CONSIGNE — Pour chacune des affirmations suivantes, dites par oui ou par non si elle concorde avec l'entretien sur le film reproduit ci-dessous, en citant mot pour mot le passage de l'entretien qui tranche. (a) La ville portuaire du film est Le Havre. (b) La maison dans la forêt a été tournée au Havre. (c) La scène finale dans le jeu Darknoon a été obtenue dès le début du montage.

Caroline Poggi La ville portuaire, c’est le Havre. Ce qui nous a frappé avec cette ville, c’est que c’est un nœud du monde contemporain avec toutes ces ruines, ce dock qui représente le marché mondial dans toute sa crasse. Et en même temps, c’est un poumon ouvrier. Quand tu arrêtes le Havre, tu stoppes toute la France. Il y a quelque chose de nerveux dans cette ville qui colle très bien avec le thriller. Et puis elle a été détruite, puis reconstruite. Je trouve que ça parle vraiment de notre monde. Qu’est-ce que tu gardes ? Qu’est-ce qui reste ? Quelles sont les traces, les stigmates ? Pour la maison dans la forêt, c’était à Compiègne. Ce mélange des lieux crée forcément une déréalisation.

Par sa structure rythmée par un compte à rebours, votre film s’apparente à un film catastrophe jusqu’à une sidérante scène finale qui prend place dans le jeu vidéo Darknoon. Est-ce que vous pouvez nous raconter la conception de cette scène ?

Caroline Poggi Tout le film est structuré par le décompte du jeu, donc cette scène était cruciale mais on l’a eue très tard au montage. On l’a eue deux semaines avant la fin, et du coup c’était hyper perturbant pour nous parce qu’on ne savait pas qu’elle serait sa puissance. Lucien Krampf et Sara Dibiza ont porté tout le jeu Darknoon à bout de bras. Même eux ne savaient pas où ils allaient. C’était expérimental. Ç’aurait pu être méga naze mais on est méga fier, on a l’impression qu’on est allé au-delà de nos attentes.

LISTE DES ENREGISTREMENTS —
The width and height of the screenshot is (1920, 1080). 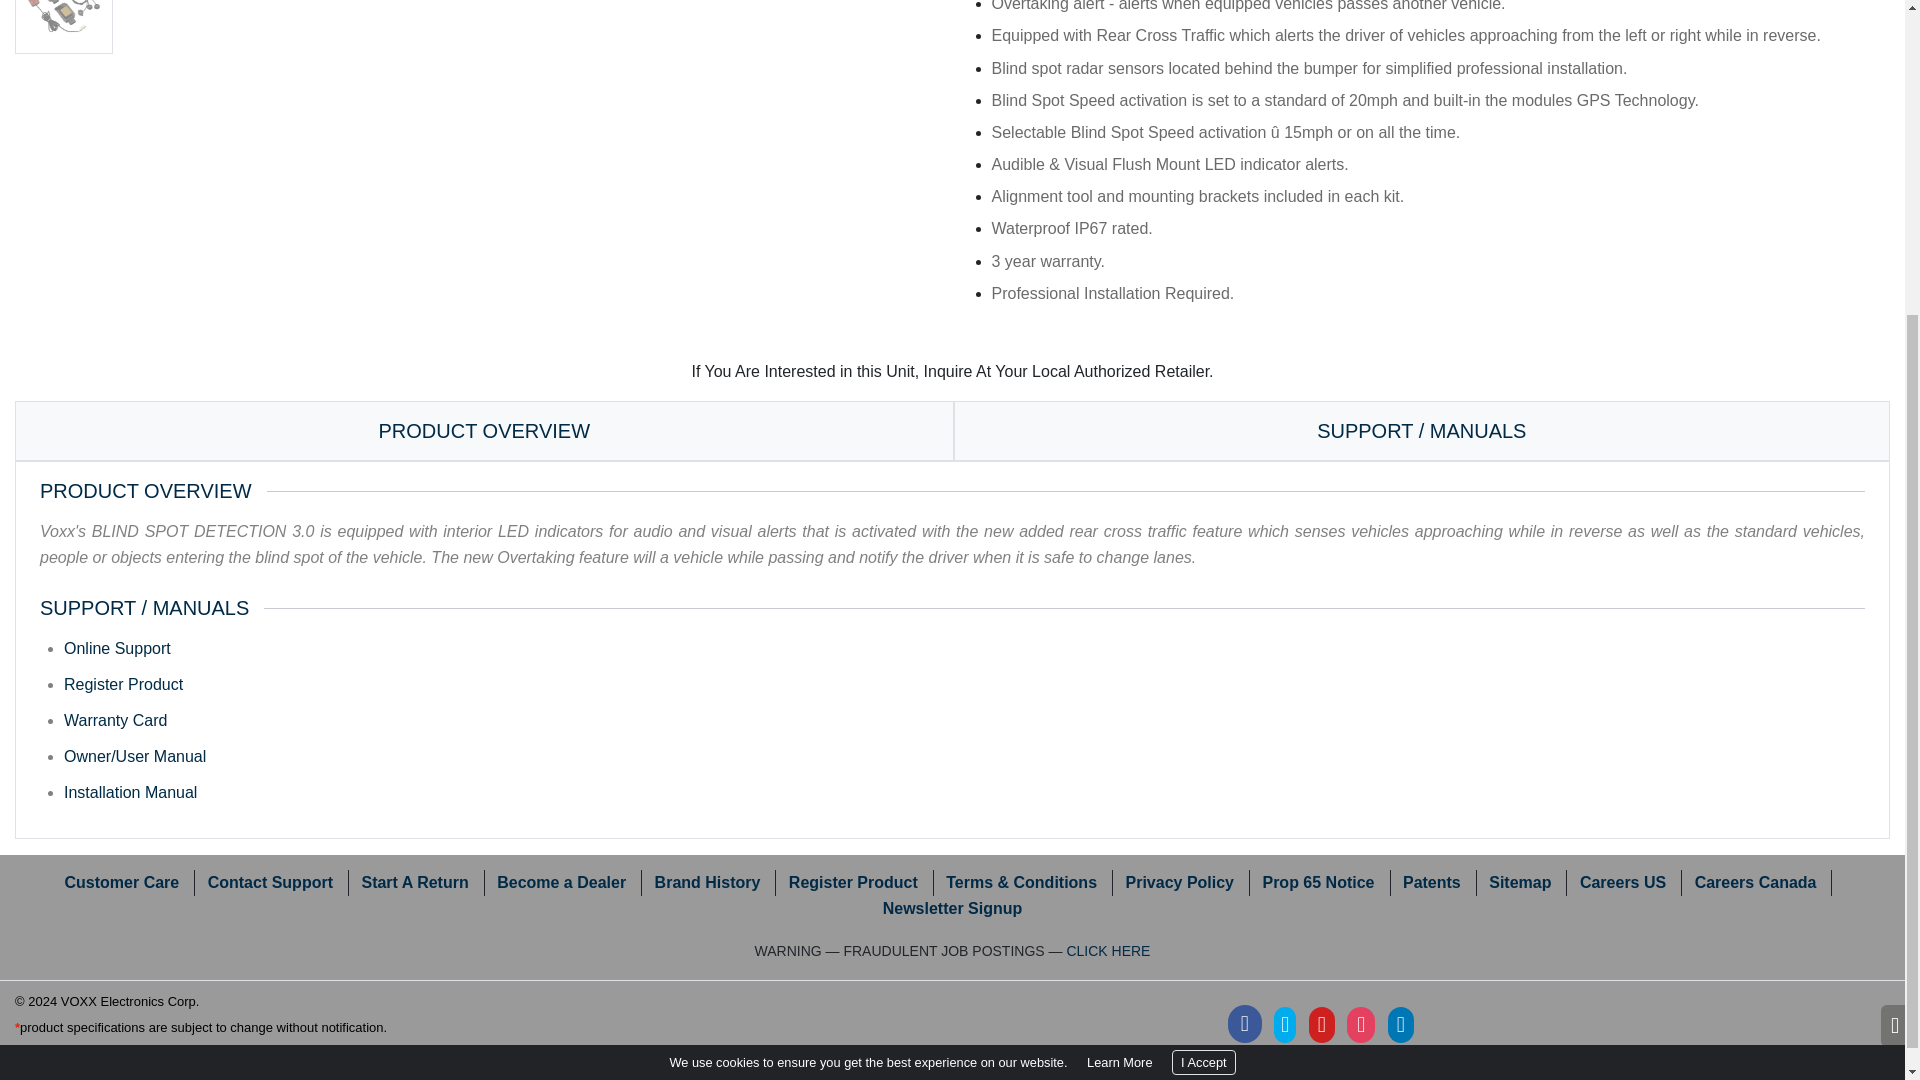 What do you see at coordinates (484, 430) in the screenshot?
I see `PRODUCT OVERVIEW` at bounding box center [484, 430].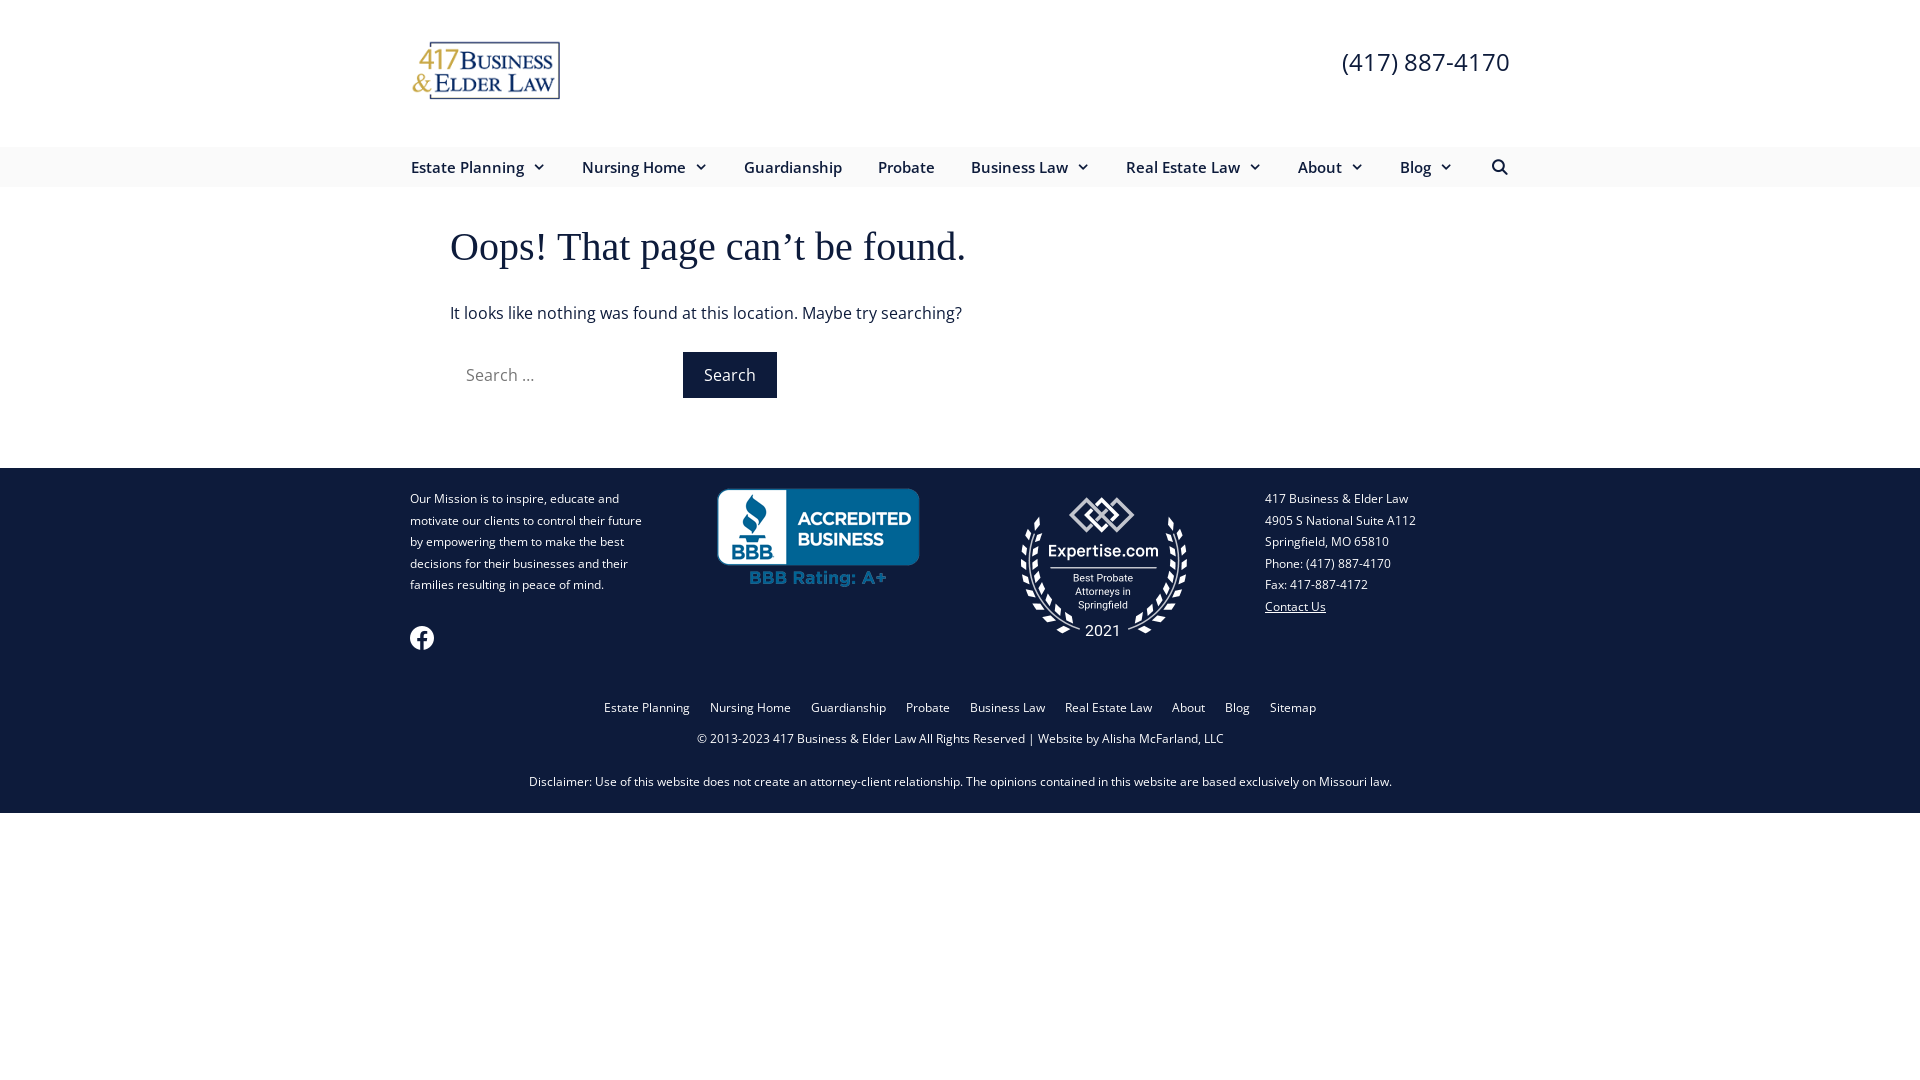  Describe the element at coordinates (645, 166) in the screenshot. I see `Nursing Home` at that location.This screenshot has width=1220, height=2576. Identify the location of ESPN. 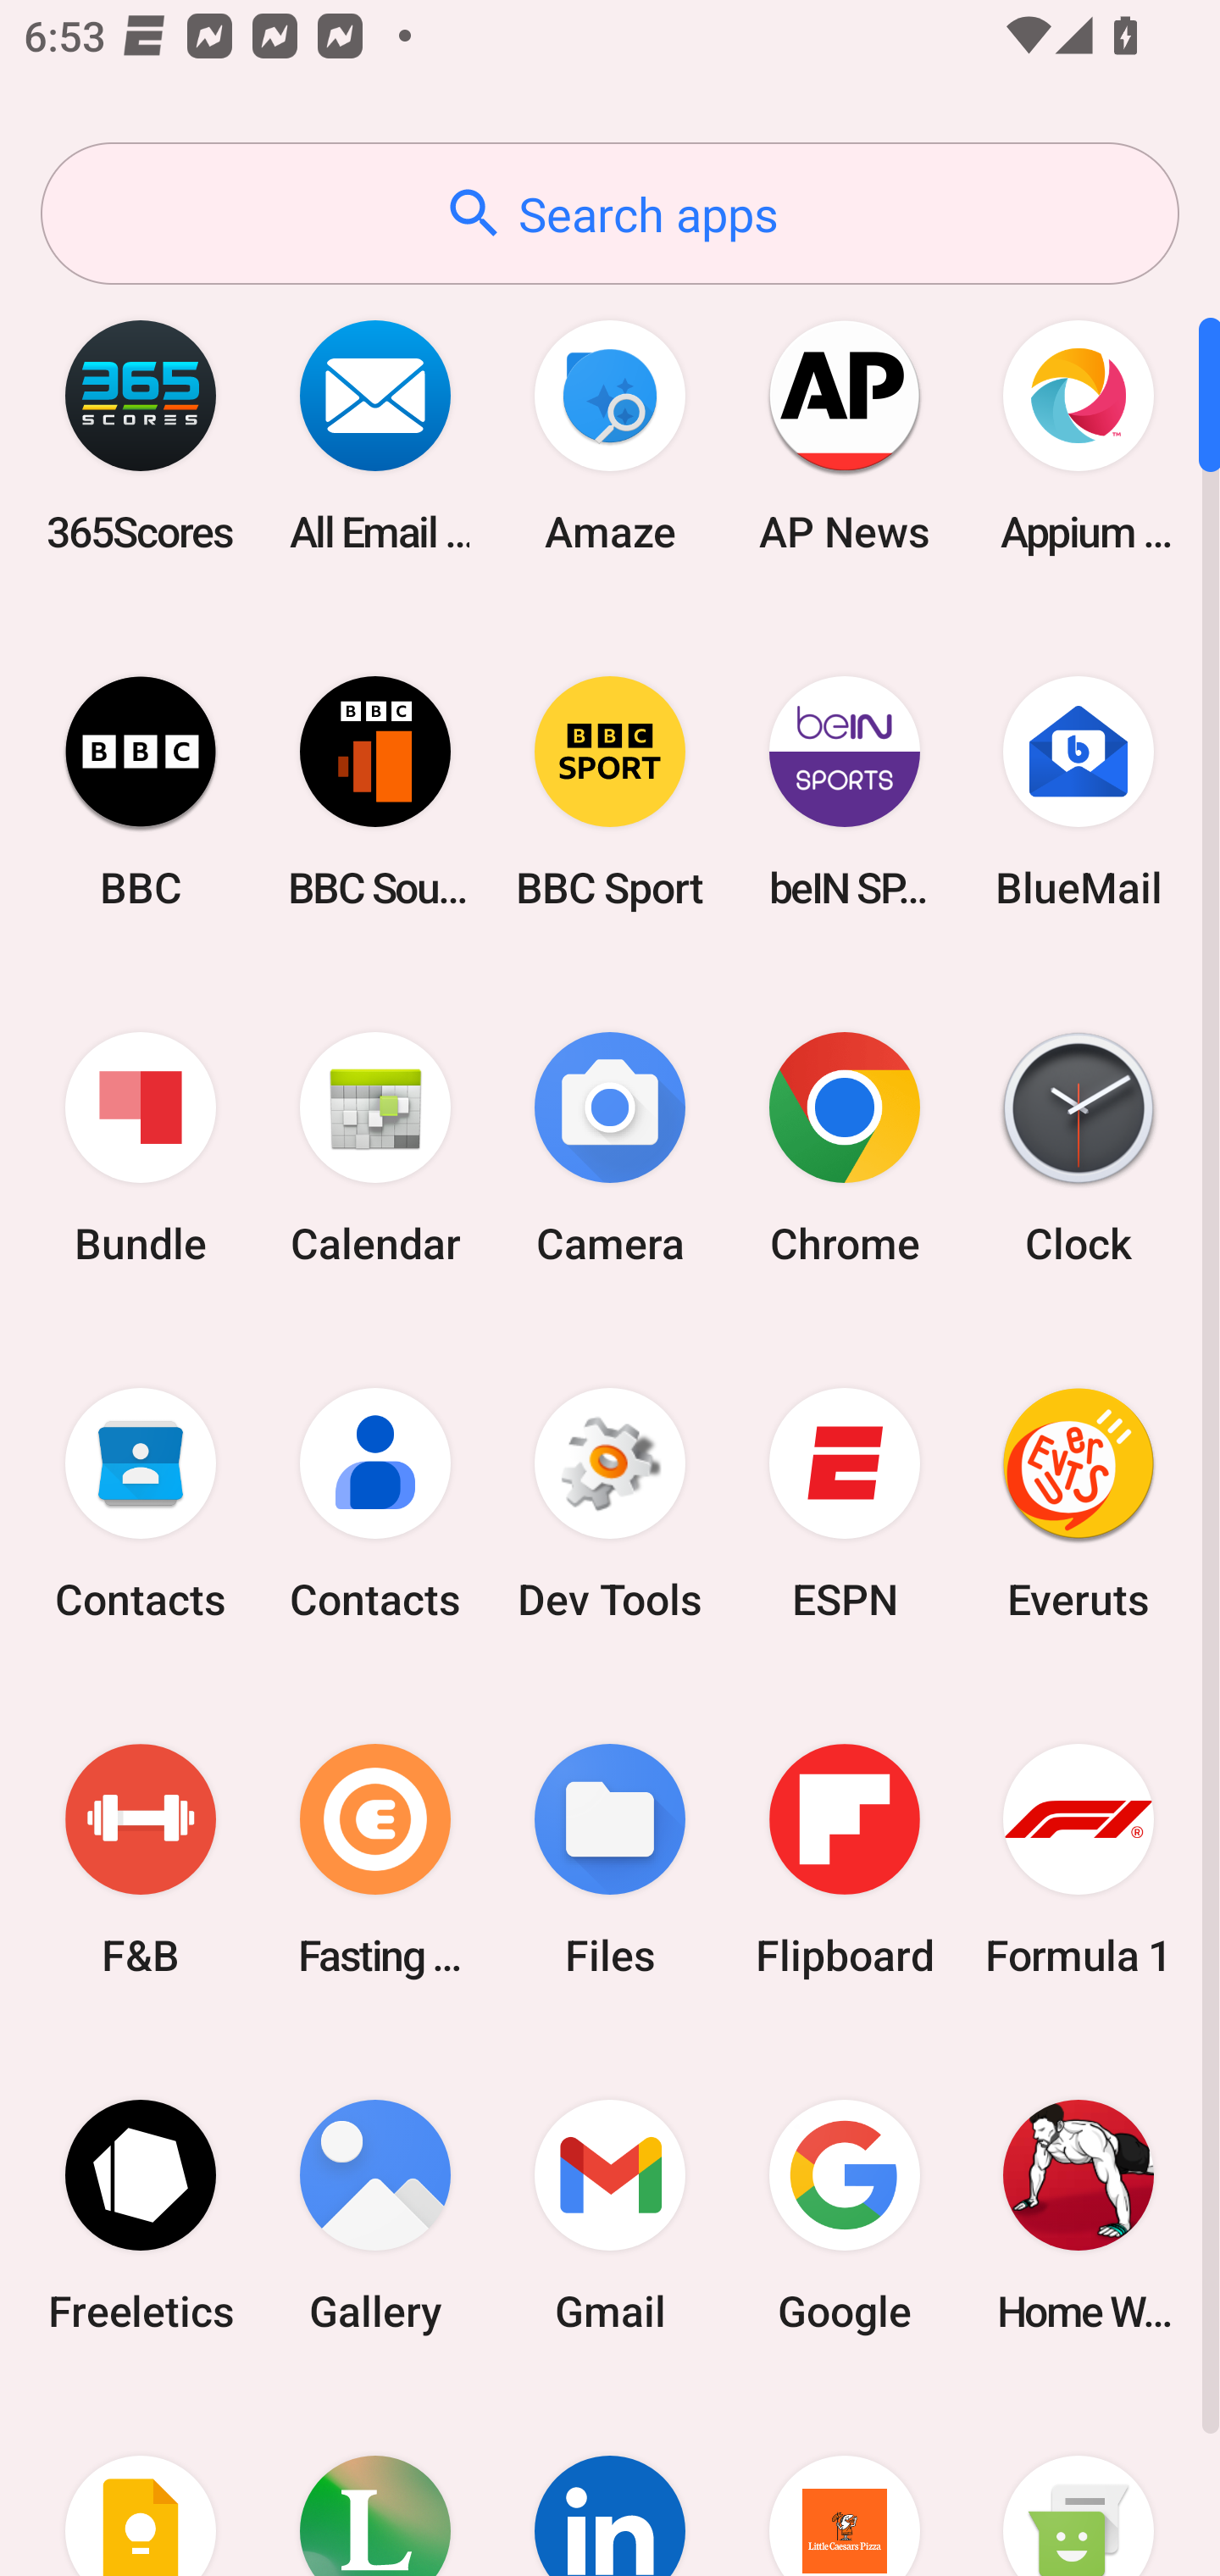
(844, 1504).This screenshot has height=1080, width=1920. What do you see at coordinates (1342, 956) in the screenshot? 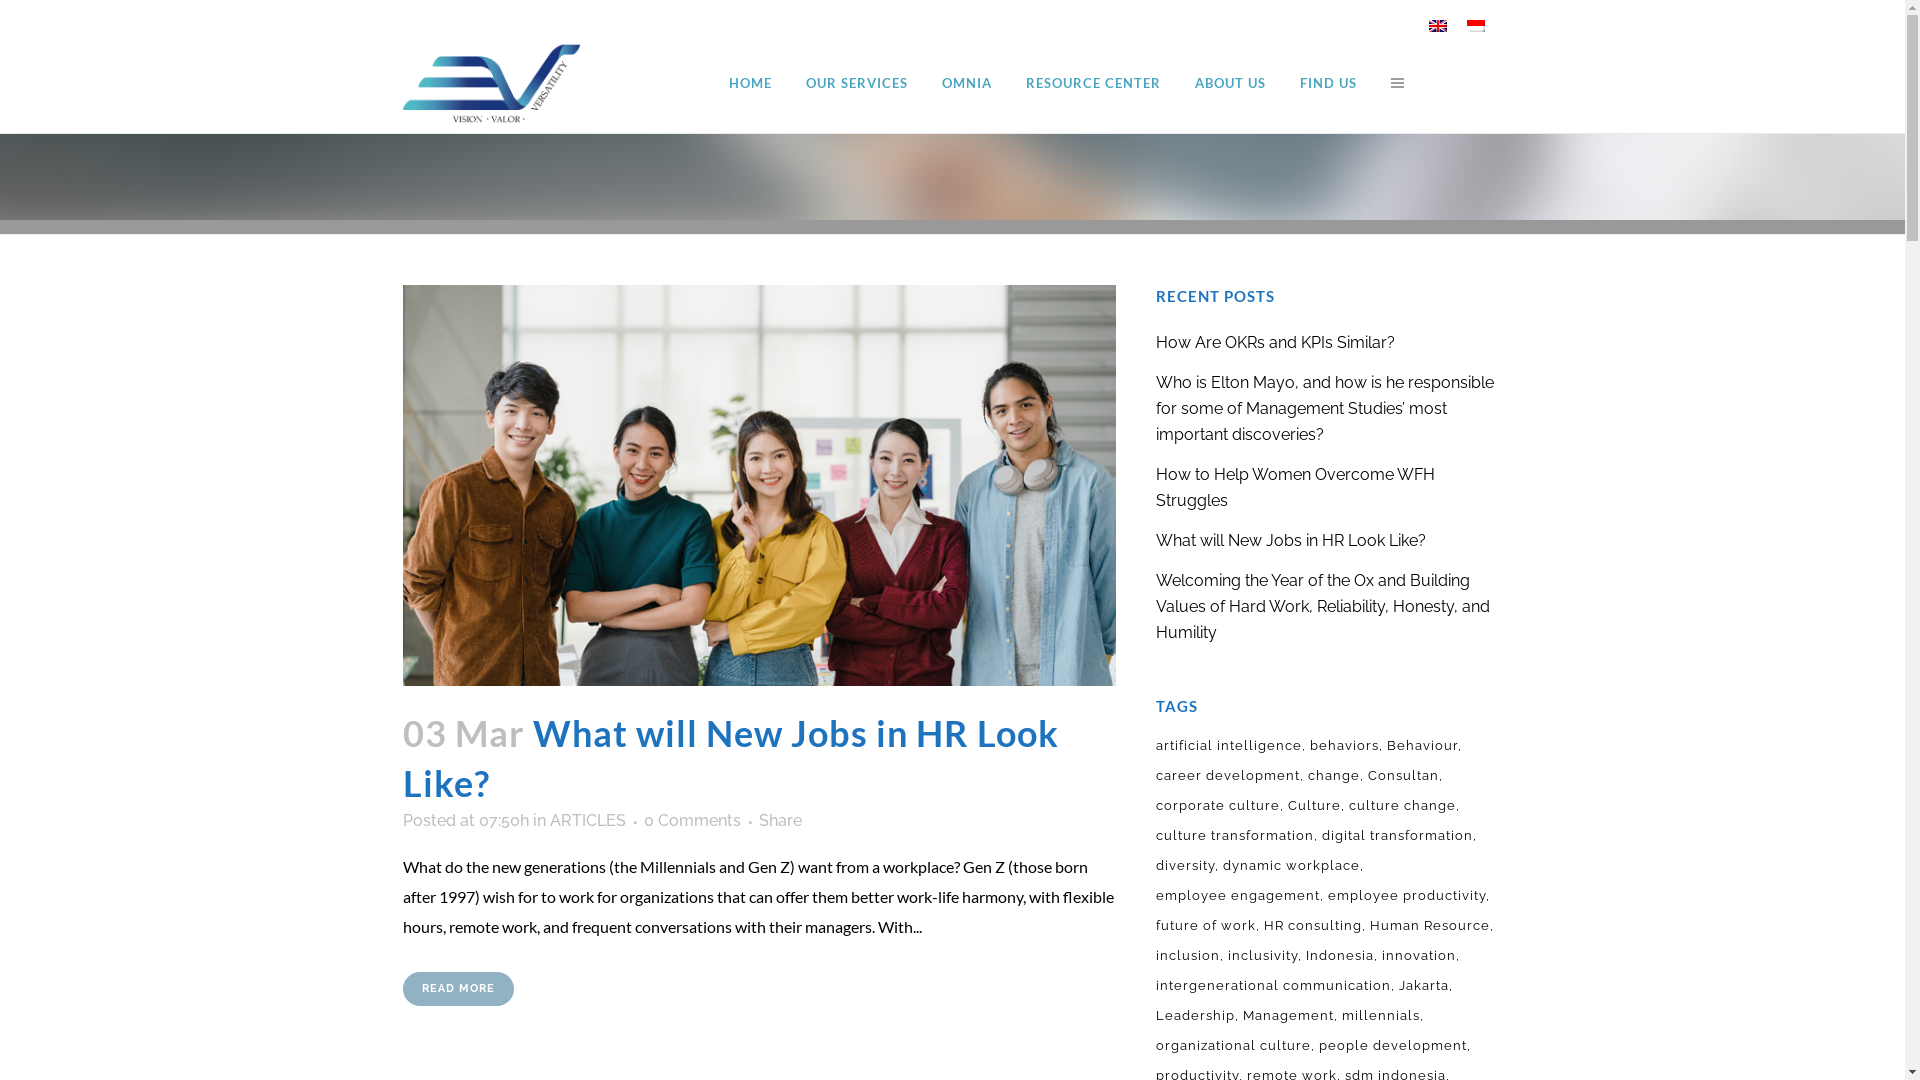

RÉSULTAT ATTENDU —
(a) Oui : « La ville portuaire, c’est le Havre. »
(b) Non : « Pour la maison dans la forêt, c’était à Compiègne. »
(c) Non : « on l’a eue très tard au montage. On l’a eue deux semaines avant la fin »